Entries on target coordinates |
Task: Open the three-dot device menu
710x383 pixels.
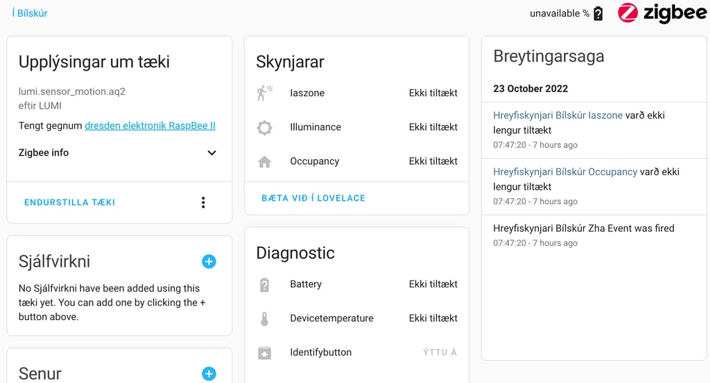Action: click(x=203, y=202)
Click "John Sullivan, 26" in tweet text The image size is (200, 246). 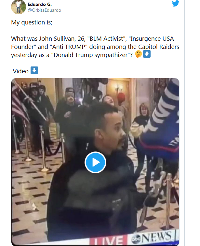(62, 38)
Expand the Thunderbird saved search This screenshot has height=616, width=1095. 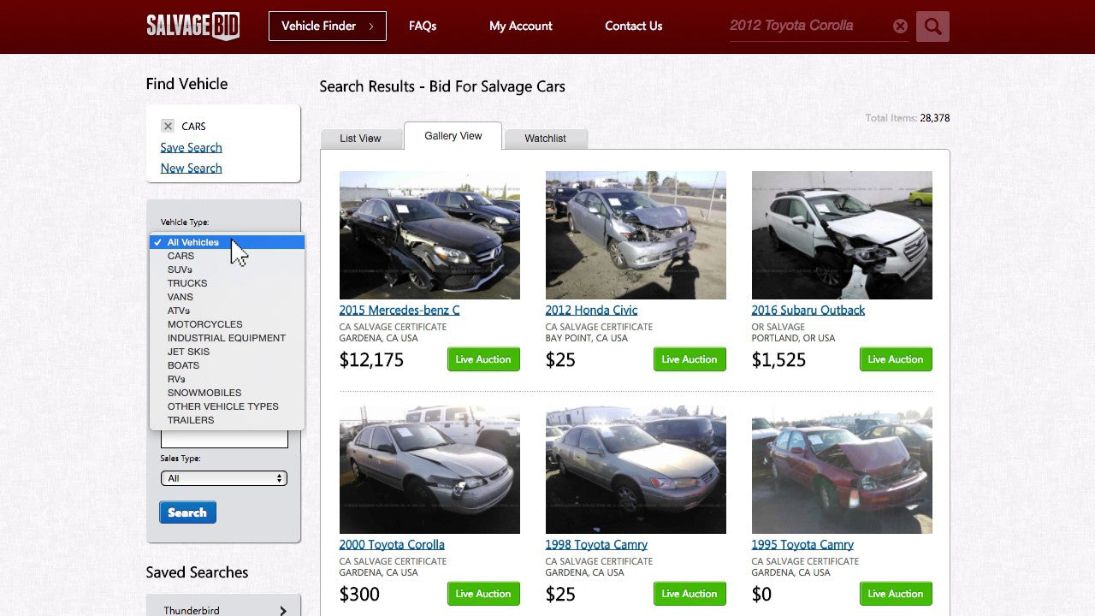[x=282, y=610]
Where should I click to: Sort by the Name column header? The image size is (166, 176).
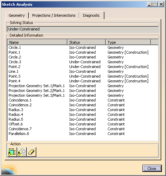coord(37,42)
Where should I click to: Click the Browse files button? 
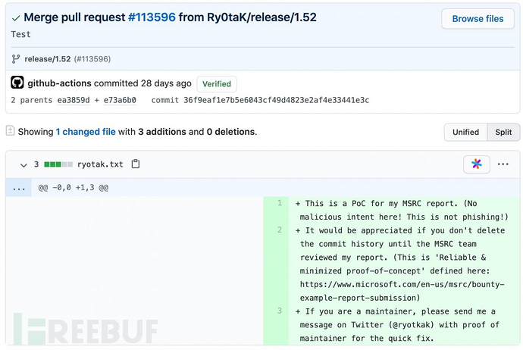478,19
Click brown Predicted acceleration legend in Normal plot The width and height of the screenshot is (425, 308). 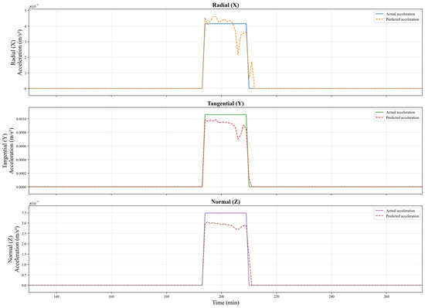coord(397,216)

...

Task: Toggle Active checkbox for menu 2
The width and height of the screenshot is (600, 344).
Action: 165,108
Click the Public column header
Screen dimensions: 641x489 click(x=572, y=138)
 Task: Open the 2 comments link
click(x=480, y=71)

WORK TO COMPLETE | Convert everything from the line containing "Task: Toggle Active checkbox for menu 2" down to the line containing "click(x=480, y=71)" into a Markdown table with the columns Row and Line, numbering each row and omitting blank lines.

OUTPUT OF THE EXERCISE |
| Row | Line |
|---|---|
| 1 | Task: Toggle Active checkbox for menu 2 |
| 2 | The width and height of the screenshot is (600, 344). |
| 3 | Action: 165,108 |
| 4 | Click the Public column header |
| 5 | Screen dimensions: 641x489 click(x=572, y=138) |
| 6 |  Task: Open the 2 comments link |
| 7 | click(x=480, y=71) |